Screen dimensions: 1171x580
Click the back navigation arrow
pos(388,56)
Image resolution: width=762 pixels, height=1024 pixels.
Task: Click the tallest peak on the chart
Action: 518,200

### Exercise brief:
Could you output every record above exactly as written?

### Answer section:
Screen dimensions: 1171x580
Click the back navigation arrow
pos(388,56)
Image resolution: width=762 pixels, height=1024 pixels.
Task: Click the tallest peak on the chart
Action: 518,200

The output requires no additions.